TASK >> From the records that follow, return exactly the lines beginning at the one that contains "Click the search" and ending at the one that contains "Image resolution: width=885", pictures left out.

THE RECORDS >>
Segment Open
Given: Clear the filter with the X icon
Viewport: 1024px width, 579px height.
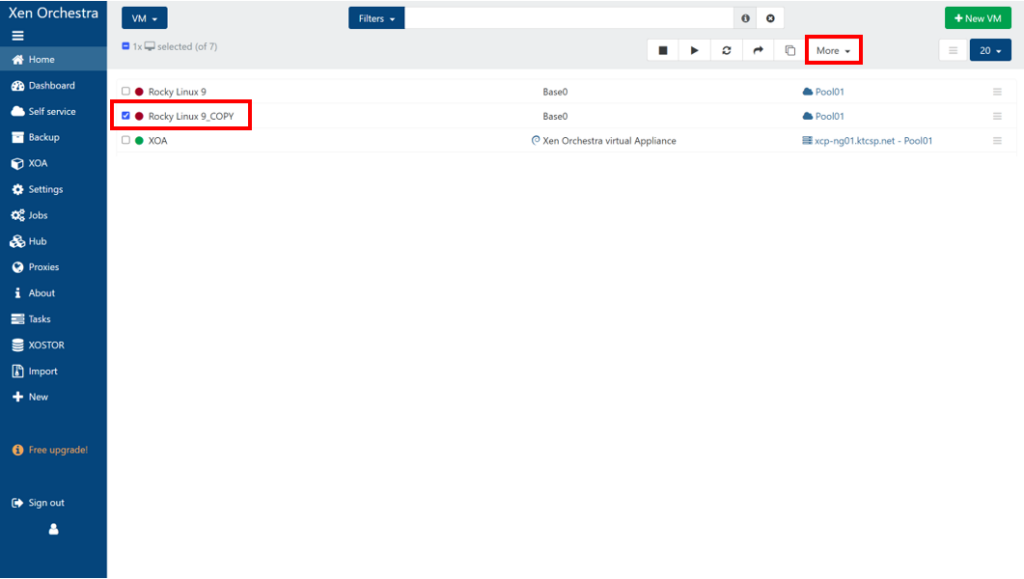Looking at the screenshot, I should 770,19.
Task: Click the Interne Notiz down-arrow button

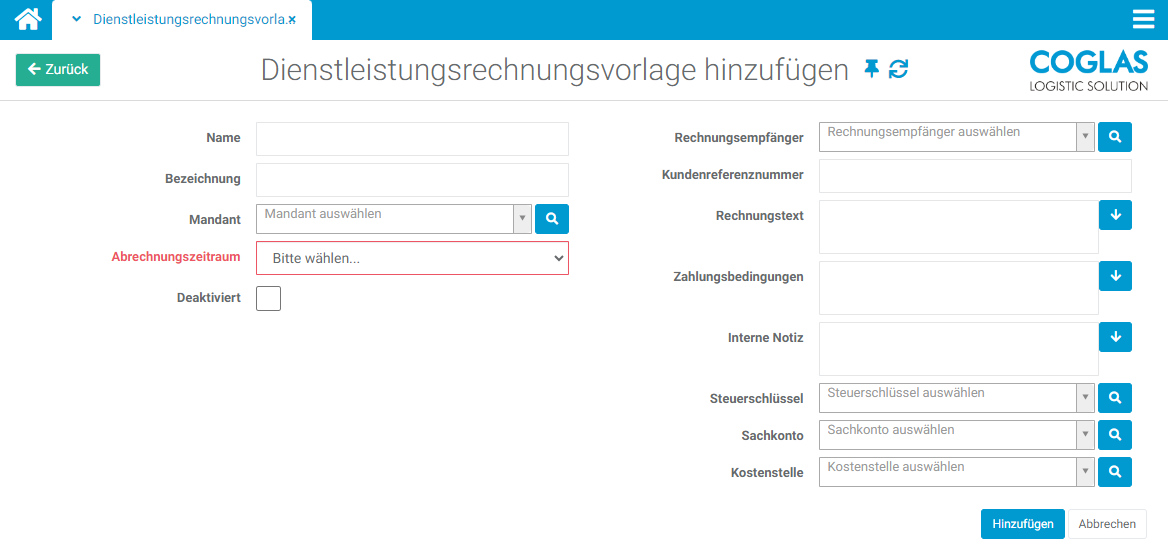Action: 1114,337
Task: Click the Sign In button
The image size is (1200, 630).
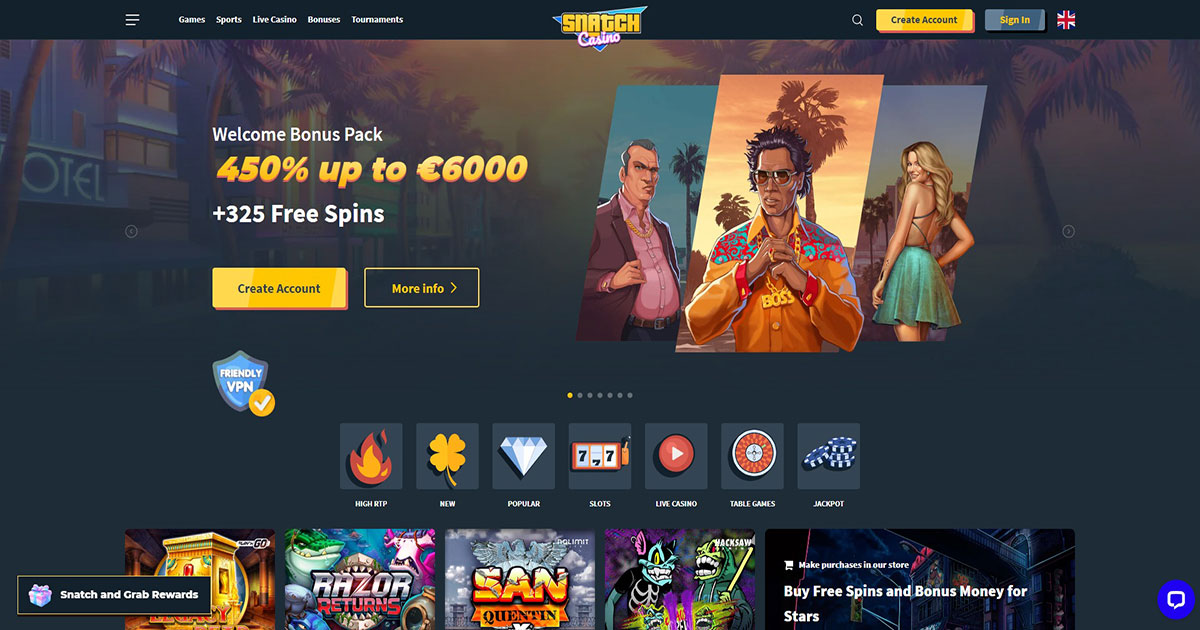Action: click(1014, 20)
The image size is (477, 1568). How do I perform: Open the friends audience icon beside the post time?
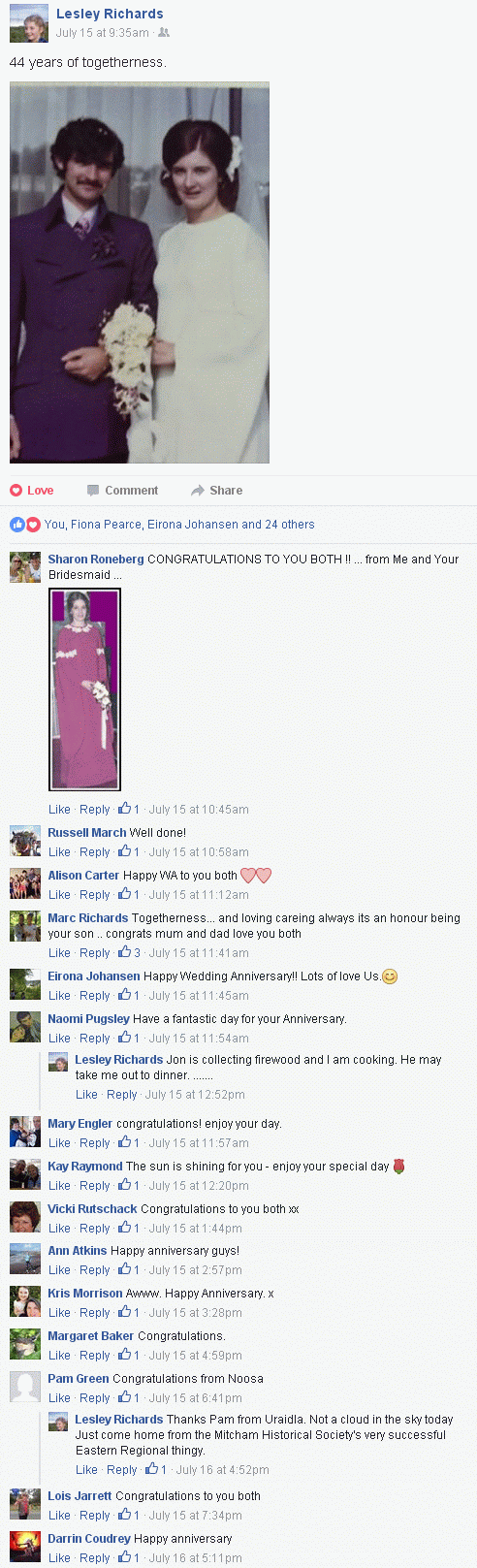[x=164, y=32]
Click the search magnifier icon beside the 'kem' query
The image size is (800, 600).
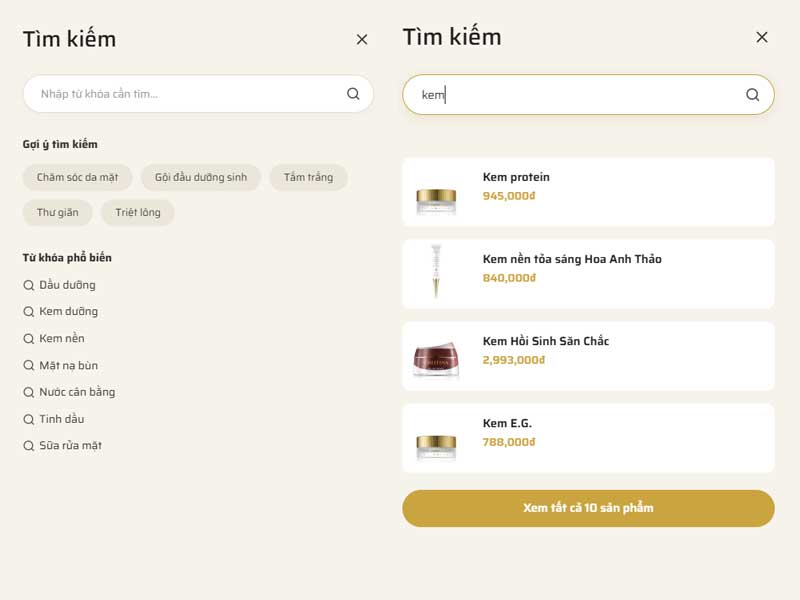coord(753,94)
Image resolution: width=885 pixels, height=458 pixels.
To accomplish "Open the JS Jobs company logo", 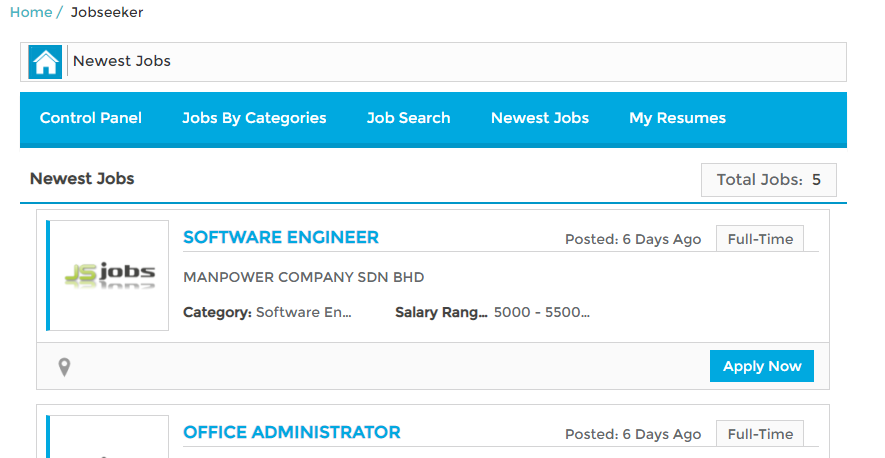I will coord(108,275).
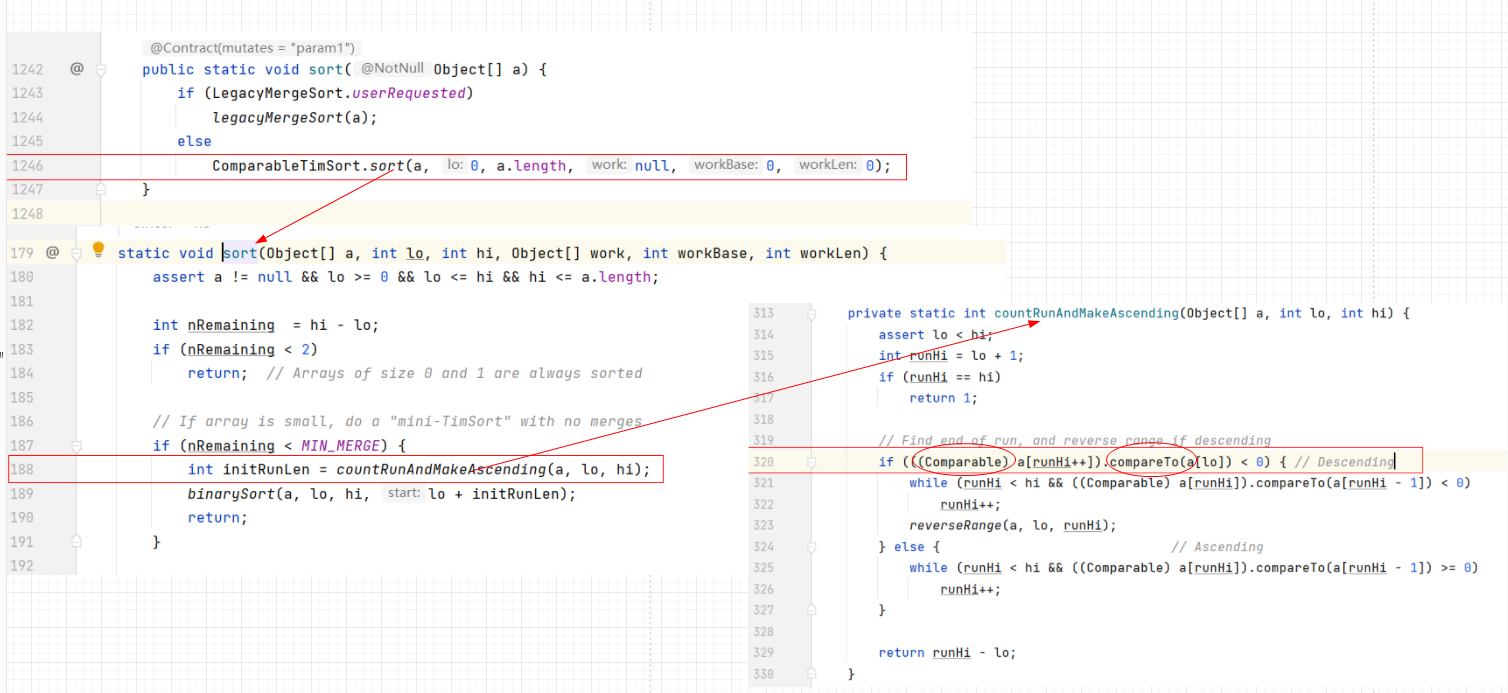Image resolution: width=1508 pixels, height=693 pixels.
Task: Click the closing fold marker at line 330
Action: (811, 673)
Segment Closed
RESPONSE BELOW >>
Click the search magnifier icon beside the 'kem' query
The image size is (800, 600).
coord(753,94)
Image resolution: width=885 pixels, height=458 pixels.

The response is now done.